Scotch whisky gets NZ register of geographical indication

01 September, 2017

Scotch whisky is one of the first applications to be listed on New Zealand’s register of geographical indications (GIs) - a sign used on wines and spirits from a specific area which have a quality, reputation or other characteristic linked to that location.

Scotland’s national drink was one of the first GI applications to appear on the New Zealand Intellectual Property Office site when the regime went live in July.

New Zealand’s GI scheme is designed to give greater legal protection to domestic and international wines and spirits and protect consumers against fake products.

Lindesay Low, Scotch Whisky Association senior legal counsel, said: “As Scotch whisky continues to grow in popularity, attempts are often made to try to take unfair advantage of its success, for example by trying to make and sell fakes.

“Recognition as a GI helps protect against such illegal activities. It’s important that consumers have confidence in the provenance of what they are buying, which this recognition of Scotch as a ‘geographical indication’ will help to achieve.”

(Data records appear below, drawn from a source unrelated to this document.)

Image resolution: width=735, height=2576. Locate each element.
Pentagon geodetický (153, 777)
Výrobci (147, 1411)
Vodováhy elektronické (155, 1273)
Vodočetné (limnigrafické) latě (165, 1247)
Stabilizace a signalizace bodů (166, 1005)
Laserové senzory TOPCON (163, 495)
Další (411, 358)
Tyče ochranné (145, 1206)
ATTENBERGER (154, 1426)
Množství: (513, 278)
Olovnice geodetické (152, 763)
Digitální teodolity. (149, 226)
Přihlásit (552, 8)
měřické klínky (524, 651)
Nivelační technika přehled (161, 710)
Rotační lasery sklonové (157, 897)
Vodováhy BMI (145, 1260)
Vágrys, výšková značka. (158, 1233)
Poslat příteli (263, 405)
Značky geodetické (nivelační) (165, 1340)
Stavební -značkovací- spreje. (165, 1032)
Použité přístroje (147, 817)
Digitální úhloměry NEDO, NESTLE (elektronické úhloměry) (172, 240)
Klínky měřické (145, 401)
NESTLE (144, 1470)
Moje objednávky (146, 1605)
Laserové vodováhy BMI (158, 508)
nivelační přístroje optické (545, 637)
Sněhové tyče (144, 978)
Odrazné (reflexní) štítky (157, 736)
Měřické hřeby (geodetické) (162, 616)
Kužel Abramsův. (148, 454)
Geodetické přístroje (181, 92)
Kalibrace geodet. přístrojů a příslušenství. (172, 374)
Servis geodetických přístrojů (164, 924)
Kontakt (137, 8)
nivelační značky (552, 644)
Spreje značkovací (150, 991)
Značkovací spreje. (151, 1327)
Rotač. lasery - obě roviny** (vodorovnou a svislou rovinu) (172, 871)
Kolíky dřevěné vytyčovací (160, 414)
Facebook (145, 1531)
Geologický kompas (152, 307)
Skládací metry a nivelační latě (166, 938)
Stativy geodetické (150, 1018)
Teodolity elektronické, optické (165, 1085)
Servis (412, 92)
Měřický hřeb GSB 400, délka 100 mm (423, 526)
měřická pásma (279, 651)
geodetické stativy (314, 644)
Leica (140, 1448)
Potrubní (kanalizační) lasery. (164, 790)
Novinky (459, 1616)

The requirement to earn the recognition include that the Scotch is only made from the raw materials of water, cereals and yeast and matured in Scotland for at least three years in oak casks.

In New Zealand, if someone is selling fake ‘Scotch’ there is the option of taking legal proceedings for breach of the Fair Trading Act, which comes with some uncertainties.

Low added: “We were quick off the mark to file our application to register Scotch Whisky as a GI in New Zealand as it offers such great protection to our product. We await the decision of the New Zealand authorities on our early application.”

GI status is of great commercial value to the Scotch Whisky industry and gives consumers confidence in the quality and provenance of what they are buying. Scotch is officially recognised in the laws of nearly 100 countries.

Exports of Scotch Whisky to New Zealand were up almost 18% last year to just under £6.3m.